▶ [EXCERPT PROVIDED]
-- Opening Marker --
Night Cramping: Food, Nerve, or Blood Vessel?

Dear Dr. Blake,

I have a chronic problem with severe toe and foot cramping in my left foot primarily that occurs nights in bed.

It becomes so severe that I have to get out of bed and put weight on the balls of my feet and my toes to force them to bend in the opposite direction of the cramp.

This has gone on for many years intermittently.

I have read online that this can occur due to low potassium, or calcium, or magnesium.

I do take calcium supplements. For awhile I was trying to take potassium and magnesium supplements, but with no effect.

Many years ago an accupuncturist/herbalist recommended a book to me called "Food and Healing" by Annemarie Colbin that described the alkaloids in the nightshade family of plants (a large group, consisting of potatoes, tomatoes, eggplants, and peppers) leaching (her term) calcium and potassium from the bones.

Since reading this, I have always tried to think about what I may have eaten on the days that I get these attacks and invariably I find that I have indeed eaten some amount of one of these vegetables.

The amount needed to cause the effect really varies. I can eat tomatoes in a normal salad without problem, although once got a relatively mild attack after eating an entire bowl of tomatoes. On the other hand, I recently had a few grilled bell pepper slices in a couple of fajitas and had very painful, long-lasting cramps that night. On the other hand, other peppers, used as condiments primarily don't seem to cause the same problem. Eggplant also appears to have a strong effect.
-- Closing Marker --
▶ [INFORMATION GIVEN]
-- Opening Marker --
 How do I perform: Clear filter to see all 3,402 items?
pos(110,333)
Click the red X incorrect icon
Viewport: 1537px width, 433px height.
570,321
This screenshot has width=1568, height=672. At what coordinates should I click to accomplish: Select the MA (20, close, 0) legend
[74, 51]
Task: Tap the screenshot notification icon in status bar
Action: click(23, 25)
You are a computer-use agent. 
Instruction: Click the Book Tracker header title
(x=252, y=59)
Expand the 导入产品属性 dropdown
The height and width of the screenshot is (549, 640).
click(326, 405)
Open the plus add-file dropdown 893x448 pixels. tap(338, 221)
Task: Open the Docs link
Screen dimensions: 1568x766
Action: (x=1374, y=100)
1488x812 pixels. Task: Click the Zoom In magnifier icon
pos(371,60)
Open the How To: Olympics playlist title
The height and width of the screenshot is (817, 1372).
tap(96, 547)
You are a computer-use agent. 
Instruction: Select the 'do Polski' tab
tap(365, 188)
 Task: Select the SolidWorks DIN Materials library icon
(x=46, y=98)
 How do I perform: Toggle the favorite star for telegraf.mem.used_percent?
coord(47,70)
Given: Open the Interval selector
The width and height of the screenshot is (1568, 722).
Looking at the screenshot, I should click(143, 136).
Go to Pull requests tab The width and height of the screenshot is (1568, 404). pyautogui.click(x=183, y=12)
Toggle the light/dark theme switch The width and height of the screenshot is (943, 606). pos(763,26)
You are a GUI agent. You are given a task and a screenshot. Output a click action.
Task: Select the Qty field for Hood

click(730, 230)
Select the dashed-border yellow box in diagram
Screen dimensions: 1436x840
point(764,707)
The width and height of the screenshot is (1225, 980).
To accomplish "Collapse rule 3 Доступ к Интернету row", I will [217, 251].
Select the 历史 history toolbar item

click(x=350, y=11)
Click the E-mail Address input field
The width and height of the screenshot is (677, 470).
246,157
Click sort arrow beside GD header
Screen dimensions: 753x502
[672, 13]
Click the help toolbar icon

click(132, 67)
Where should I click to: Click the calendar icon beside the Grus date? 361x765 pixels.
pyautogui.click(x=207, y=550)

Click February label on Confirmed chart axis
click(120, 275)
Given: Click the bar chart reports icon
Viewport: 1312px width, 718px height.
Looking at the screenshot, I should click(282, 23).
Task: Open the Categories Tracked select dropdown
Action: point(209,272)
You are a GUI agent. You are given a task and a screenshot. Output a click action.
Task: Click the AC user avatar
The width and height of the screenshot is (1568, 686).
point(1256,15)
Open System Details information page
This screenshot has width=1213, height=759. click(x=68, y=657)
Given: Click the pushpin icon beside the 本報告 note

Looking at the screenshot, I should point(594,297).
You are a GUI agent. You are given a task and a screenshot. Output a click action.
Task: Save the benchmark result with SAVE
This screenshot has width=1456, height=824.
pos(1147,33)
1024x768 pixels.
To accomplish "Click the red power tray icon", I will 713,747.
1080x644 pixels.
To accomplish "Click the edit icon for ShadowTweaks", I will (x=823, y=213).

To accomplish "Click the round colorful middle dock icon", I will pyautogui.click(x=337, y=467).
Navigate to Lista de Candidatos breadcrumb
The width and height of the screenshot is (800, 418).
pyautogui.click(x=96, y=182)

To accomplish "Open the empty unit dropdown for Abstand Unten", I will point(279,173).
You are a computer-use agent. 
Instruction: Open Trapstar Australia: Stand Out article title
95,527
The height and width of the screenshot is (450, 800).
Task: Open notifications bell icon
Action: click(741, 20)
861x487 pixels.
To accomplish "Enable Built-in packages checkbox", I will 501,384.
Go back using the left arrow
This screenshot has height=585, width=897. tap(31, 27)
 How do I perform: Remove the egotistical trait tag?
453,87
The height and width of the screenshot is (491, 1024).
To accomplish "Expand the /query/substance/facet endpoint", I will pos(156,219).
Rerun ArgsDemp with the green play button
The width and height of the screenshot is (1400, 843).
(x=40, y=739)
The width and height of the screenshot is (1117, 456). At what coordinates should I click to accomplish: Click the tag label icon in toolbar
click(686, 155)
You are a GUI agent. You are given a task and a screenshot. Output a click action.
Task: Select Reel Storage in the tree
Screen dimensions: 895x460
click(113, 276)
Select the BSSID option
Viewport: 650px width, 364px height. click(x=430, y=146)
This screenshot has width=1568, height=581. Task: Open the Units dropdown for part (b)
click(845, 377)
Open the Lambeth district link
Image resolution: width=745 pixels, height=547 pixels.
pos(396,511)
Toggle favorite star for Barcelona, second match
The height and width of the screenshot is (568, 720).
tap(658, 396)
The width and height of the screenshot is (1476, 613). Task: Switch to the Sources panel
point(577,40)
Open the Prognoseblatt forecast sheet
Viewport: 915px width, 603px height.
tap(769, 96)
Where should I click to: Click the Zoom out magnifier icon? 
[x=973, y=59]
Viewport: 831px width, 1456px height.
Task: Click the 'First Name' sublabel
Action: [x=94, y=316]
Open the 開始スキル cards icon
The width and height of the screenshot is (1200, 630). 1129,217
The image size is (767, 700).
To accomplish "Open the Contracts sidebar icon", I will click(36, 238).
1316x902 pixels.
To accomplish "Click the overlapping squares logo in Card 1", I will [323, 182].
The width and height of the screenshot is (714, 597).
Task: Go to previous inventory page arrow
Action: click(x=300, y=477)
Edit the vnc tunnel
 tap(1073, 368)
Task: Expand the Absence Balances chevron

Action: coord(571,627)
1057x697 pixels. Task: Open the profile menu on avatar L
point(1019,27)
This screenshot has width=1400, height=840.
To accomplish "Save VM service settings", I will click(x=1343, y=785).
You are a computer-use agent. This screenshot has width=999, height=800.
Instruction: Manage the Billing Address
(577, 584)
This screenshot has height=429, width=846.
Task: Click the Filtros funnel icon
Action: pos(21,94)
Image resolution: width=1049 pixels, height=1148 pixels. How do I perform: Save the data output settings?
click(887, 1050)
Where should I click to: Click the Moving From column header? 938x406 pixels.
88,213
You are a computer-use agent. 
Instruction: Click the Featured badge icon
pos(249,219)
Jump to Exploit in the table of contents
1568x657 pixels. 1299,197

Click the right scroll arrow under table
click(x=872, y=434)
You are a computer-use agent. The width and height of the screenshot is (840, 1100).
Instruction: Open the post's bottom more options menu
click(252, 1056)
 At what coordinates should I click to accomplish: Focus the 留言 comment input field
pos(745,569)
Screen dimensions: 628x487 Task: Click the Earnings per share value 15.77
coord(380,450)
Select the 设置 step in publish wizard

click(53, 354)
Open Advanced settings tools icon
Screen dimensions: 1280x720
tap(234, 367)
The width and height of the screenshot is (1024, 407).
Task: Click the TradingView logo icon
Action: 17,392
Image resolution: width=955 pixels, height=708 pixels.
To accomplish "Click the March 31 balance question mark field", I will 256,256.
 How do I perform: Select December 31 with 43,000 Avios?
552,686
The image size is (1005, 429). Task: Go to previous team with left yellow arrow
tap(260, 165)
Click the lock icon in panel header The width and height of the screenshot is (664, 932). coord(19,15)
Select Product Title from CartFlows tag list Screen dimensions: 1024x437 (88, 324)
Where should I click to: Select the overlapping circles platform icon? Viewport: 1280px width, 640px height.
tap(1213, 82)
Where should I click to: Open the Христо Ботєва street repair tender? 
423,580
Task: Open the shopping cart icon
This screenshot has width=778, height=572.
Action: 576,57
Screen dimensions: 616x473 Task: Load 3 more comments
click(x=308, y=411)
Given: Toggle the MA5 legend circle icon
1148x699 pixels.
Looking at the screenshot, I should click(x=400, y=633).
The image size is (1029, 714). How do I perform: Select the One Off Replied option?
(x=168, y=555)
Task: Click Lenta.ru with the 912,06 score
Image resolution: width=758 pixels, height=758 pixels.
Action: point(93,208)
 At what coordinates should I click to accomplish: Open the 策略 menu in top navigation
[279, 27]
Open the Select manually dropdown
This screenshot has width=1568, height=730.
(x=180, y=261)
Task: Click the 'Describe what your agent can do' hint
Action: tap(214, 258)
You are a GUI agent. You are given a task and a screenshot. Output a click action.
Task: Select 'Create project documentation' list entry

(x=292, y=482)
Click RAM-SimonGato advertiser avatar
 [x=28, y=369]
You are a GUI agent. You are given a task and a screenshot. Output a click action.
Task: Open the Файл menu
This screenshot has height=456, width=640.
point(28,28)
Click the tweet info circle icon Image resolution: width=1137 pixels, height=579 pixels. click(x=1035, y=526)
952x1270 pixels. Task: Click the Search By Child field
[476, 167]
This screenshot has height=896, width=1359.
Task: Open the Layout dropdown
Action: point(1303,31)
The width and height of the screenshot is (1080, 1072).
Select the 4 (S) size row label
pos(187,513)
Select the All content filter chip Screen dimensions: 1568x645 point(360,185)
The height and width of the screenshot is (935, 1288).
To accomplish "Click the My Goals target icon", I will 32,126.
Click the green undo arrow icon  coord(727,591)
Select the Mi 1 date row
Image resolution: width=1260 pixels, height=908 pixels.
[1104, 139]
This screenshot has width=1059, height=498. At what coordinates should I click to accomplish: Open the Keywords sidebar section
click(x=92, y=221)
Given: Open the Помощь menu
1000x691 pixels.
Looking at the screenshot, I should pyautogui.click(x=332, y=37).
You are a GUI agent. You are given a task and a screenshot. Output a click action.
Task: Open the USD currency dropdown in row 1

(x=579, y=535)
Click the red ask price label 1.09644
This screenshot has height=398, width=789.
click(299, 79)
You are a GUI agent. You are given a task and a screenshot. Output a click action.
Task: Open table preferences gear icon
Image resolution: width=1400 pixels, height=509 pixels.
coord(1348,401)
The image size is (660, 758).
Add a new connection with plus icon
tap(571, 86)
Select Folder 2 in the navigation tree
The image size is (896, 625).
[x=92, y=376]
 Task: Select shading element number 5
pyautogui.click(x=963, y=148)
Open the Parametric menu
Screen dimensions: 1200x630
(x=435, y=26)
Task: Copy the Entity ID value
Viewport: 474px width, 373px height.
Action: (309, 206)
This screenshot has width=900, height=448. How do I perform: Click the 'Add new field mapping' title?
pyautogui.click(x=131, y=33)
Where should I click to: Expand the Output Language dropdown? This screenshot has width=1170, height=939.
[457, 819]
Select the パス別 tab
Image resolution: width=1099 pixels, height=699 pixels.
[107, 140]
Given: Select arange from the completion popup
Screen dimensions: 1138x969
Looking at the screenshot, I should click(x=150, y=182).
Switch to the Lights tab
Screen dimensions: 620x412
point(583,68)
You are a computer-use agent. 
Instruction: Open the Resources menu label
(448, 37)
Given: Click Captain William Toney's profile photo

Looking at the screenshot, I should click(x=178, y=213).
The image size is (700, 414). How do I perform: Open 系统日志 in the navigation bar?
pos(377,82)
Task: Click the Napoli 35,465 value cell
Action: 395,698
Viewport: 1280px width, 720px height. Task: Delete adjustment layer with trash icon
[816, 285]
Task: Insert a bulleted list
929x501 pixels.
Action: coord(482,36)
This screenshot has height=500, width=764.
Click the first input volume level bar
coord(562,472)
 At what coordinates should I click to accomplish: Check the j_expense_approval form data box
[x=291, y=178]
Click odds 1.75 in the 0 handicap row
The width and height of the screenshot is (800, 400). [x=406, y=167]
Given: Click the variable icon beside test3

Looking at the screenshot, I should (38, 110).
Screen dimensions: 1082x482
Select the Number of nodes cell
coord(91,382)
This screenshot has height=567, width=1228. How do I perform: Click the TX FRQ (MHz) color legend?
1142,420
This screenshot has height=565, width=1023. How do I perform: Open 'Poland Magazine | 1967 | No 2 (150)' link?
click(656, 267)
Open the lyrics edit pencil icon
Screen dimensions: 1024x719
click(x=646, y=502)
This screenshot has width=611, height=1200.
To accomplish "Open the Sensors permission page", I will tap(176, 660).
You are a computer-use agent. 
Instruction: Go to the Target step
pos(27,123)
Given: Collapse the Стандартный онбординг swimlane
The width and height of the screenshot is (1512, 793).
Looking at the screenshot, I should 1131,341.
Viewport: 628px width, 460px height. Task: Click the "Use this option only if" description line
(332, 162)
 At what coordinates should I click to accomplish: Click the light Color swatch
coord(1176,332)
-- Closing Marker --
▶ [WHAT YOU NEED TO DO]
What does the letter about night foot cramping say between "Night Cramping: Food, Nerve, or" and "nights in bed.", inclusive? Reproduce that passage word for word.

▶ [RESULT OF THIS TASK]
Night Cramping: Food, Nerve, or Blood Vessel?

Dear Dr. Blake,

I have a chronic problem with severe toe and foot cramping in my left foot primarily that occurs nights in bed.